Ignoring every picture, return the lines of the listing below word for word, from the line that holds "The width and" through the line that holds "Viewport: 2270px width, 1024px height.".

- **Material provided**:
========

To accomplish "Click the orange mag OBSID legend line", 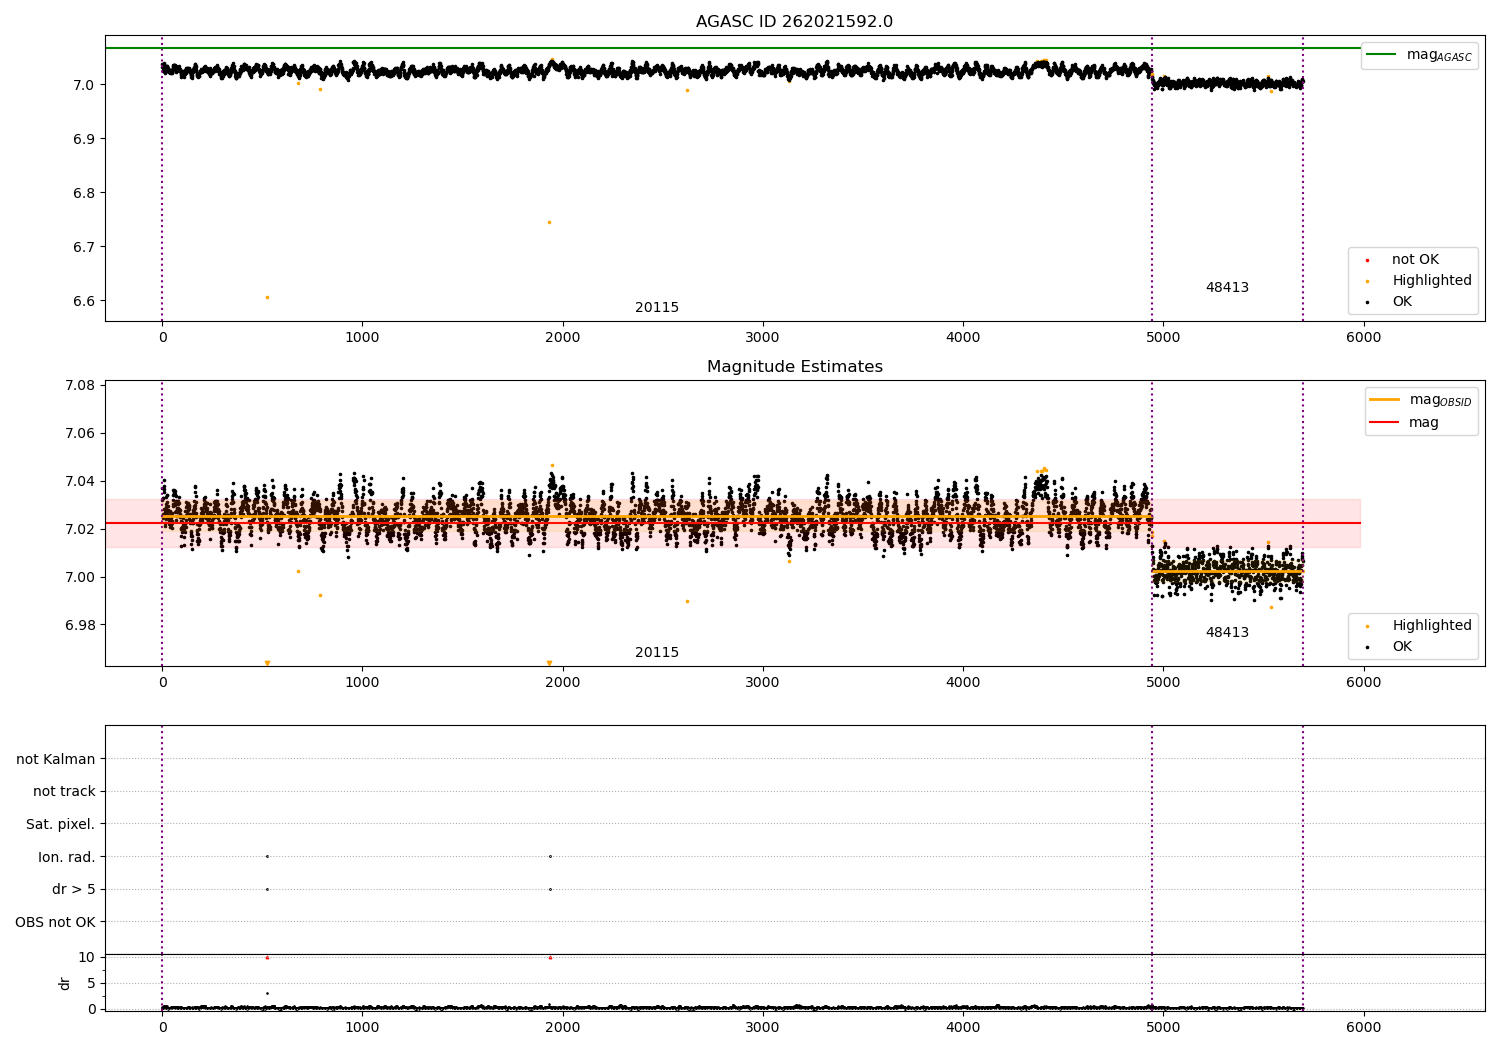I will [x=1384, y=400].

========

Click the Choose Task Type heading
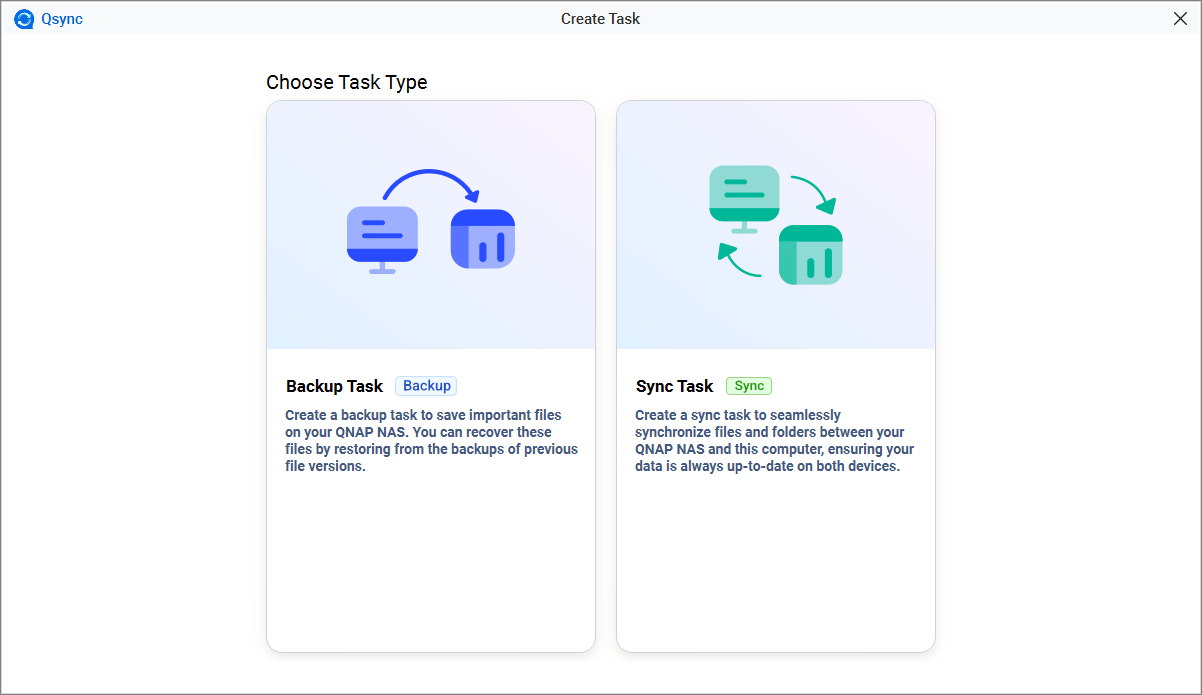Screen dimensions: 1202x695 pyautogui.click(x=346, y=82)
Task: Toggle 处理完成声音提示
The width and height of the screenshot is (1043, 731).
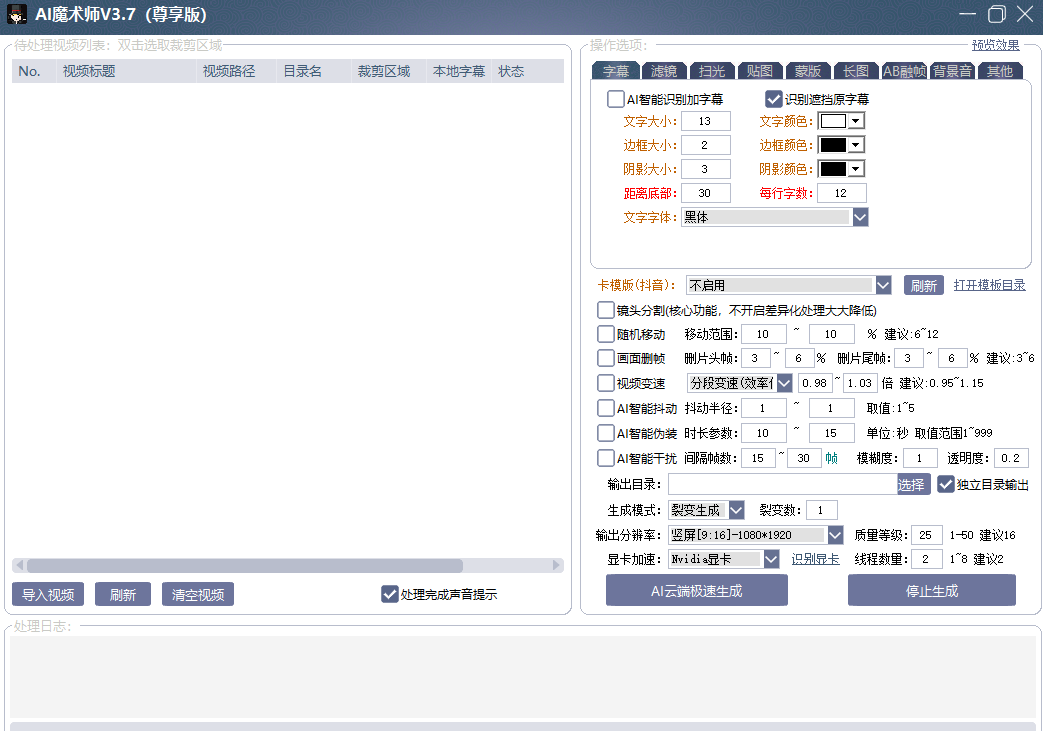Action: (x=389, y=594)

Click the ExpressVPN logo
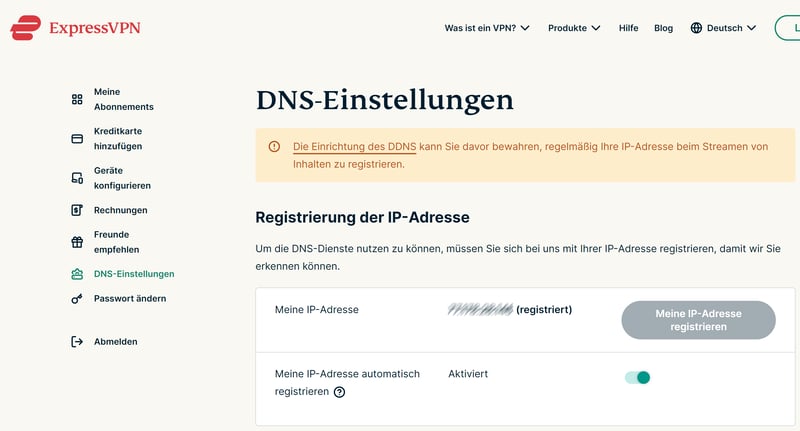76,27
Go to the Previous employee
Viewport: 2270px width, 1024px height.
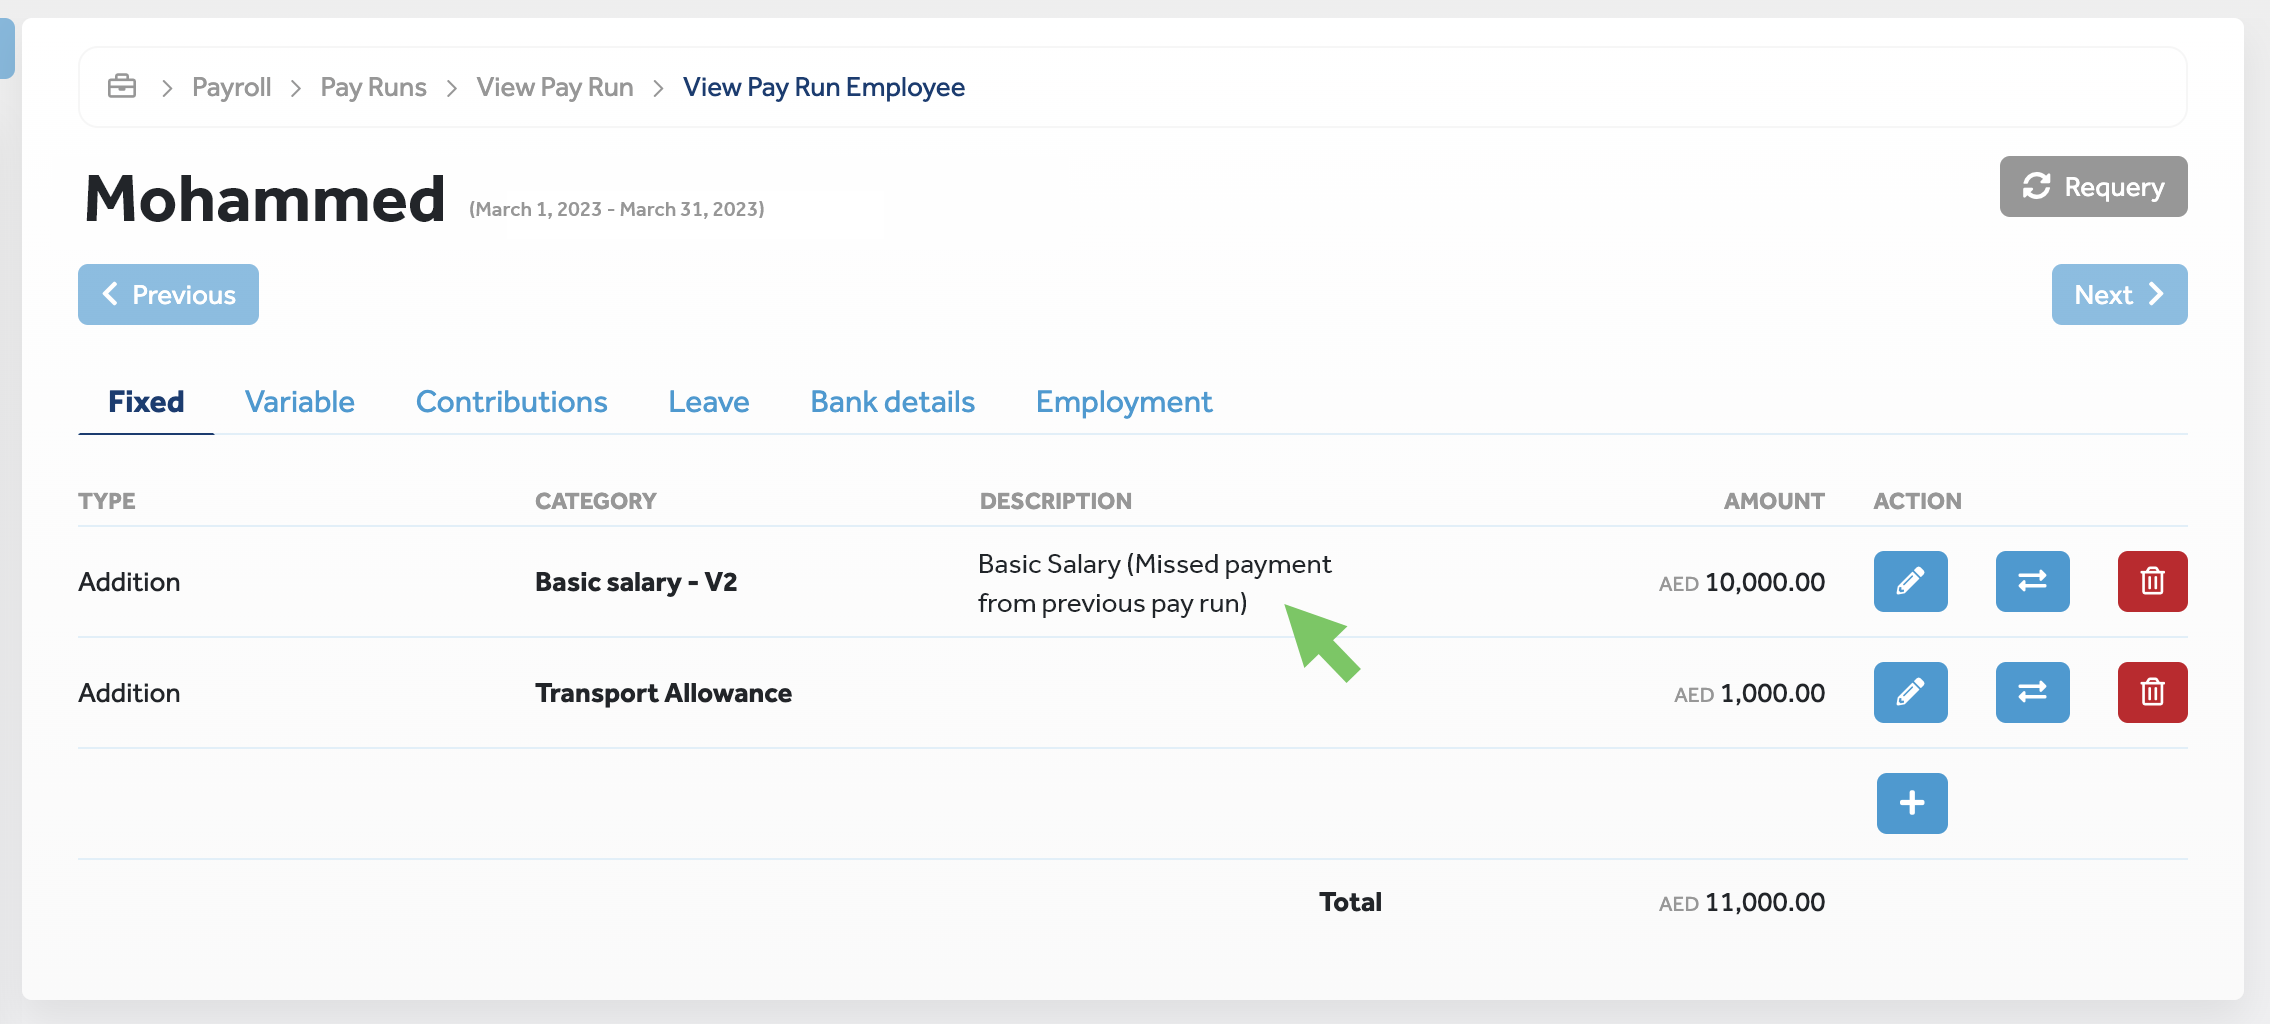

========

- **Task response**:
The width and height of the screenshot is (1043, 731).
Action: (x=389, y=594)

Click the ExpressVPN logo
76,27
Go to the Previous employee
Viewport: 2270px width, 1024px height.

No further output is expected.